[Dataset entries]
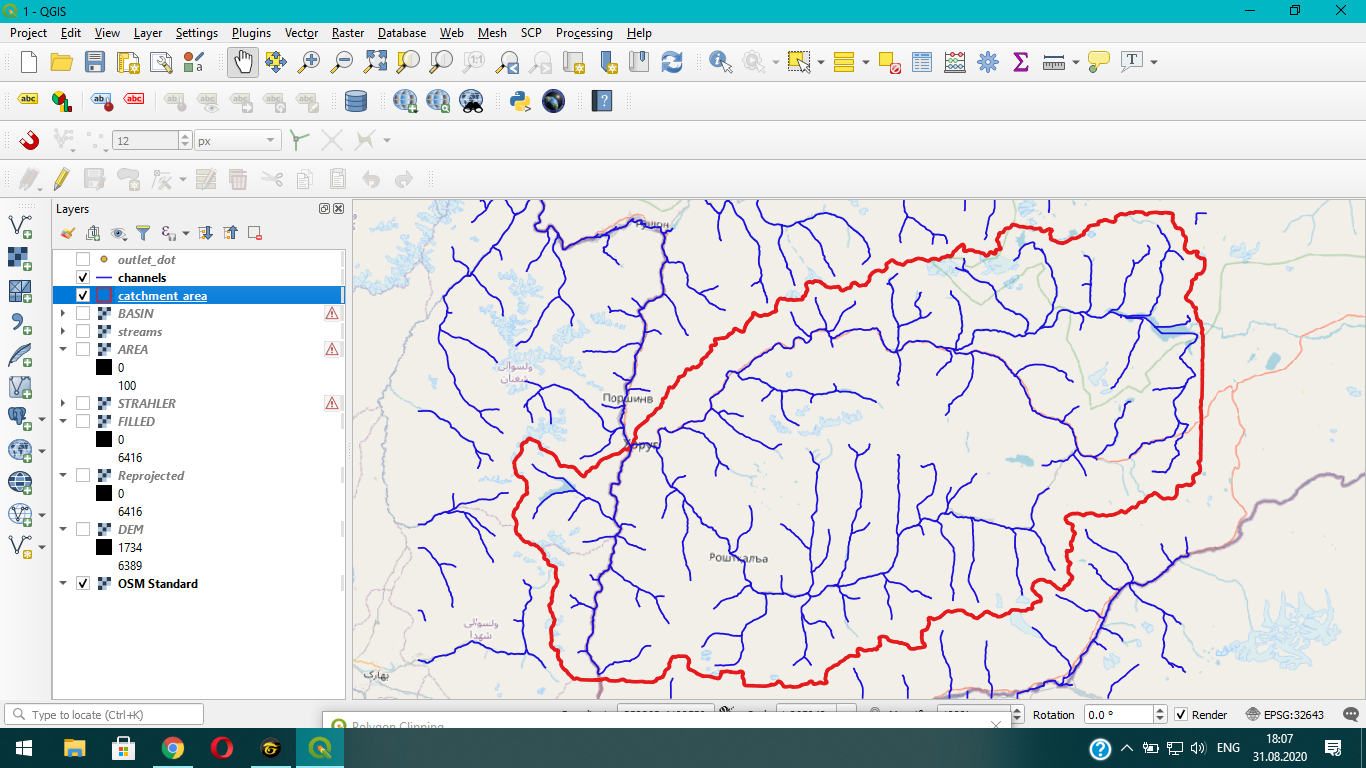Viewport: 1366px width, 768px height.
Task: Click Zoom Full extent icon
Action: coord(375,62)
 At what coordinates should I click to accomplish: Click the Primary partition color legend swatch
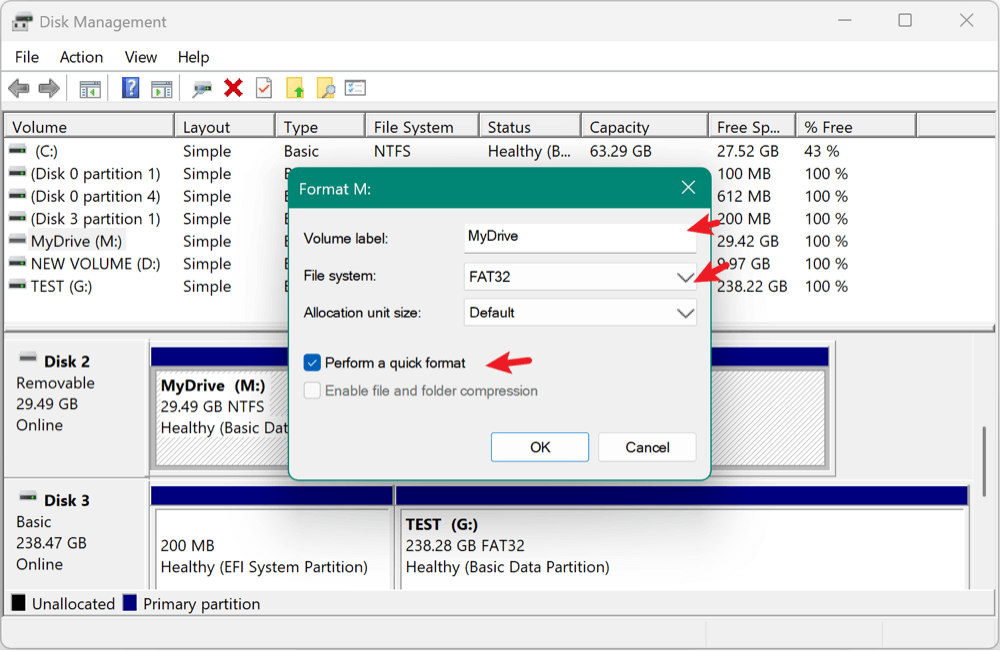[128, 603]
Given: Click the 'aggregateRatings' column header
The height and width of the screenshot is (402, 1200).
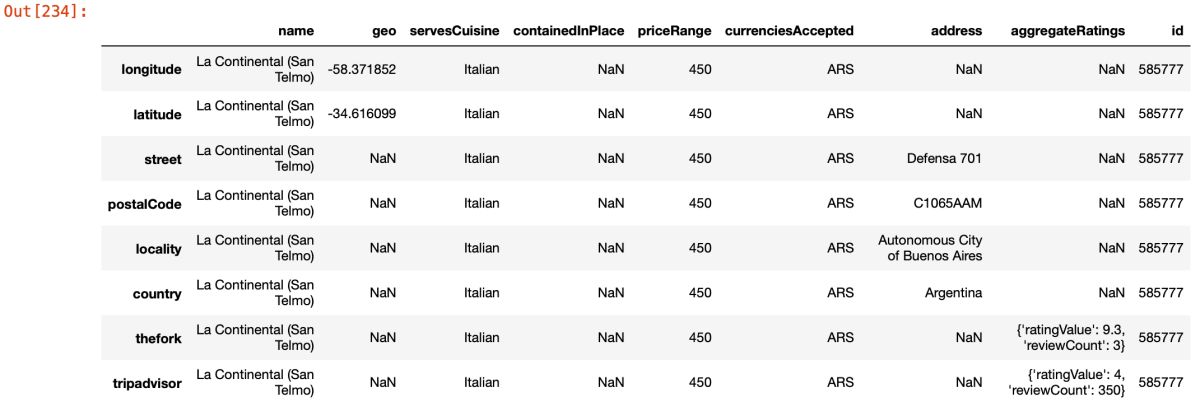Looking at the screenshot, I should coord(1068,31).
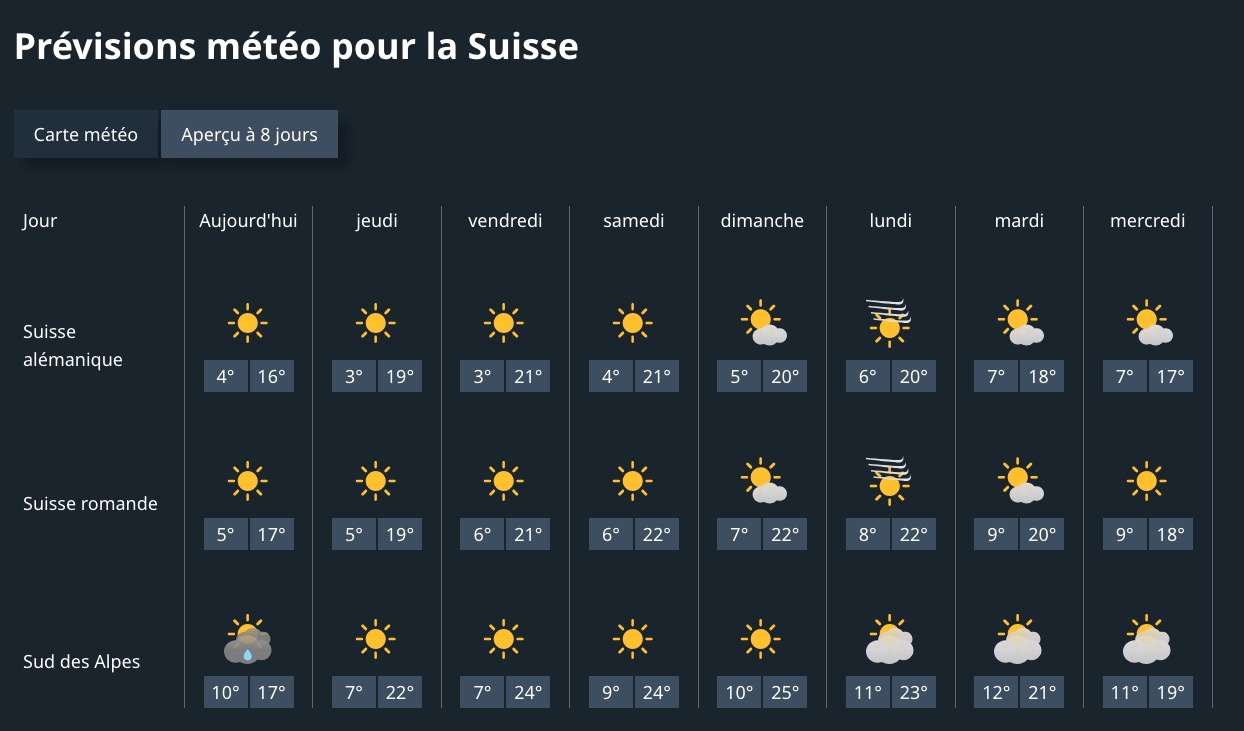This screenshot has width=1244, height=731.
Task: Select the 25° temperature for dimanche, Sud des Alpes
Action: [x=785, y=691]
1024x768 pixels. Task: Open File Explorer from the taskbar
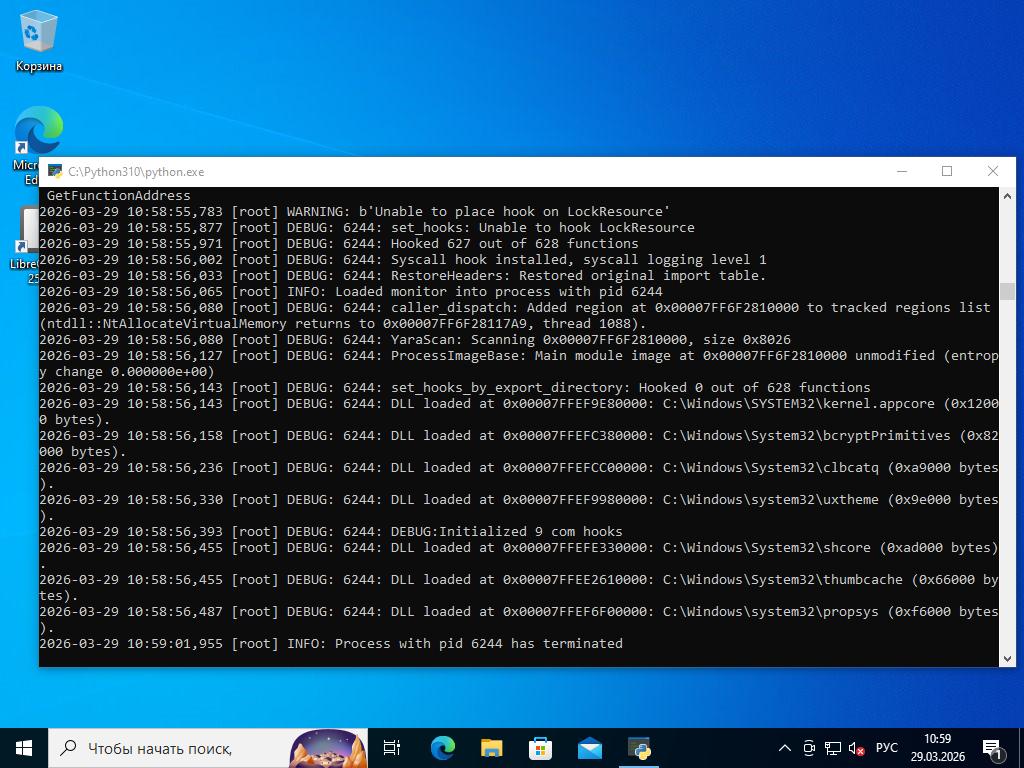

[Try it]
Output the line that contains "The height and" and every subsequent line through the end of the entries, exactly as given, without pictures.

[Reply]
The height and width of the screenshot is (402, 1200).
Looking at the screenshot, I should coord(1068,31).
This screenshot has width=1244, height=731.
Task: Select the 25° temperature for dimanche, Sud des Alpes
Action: [x=785, y=691]
1024x768 pixels. Task: Open File Explorer from the taskbar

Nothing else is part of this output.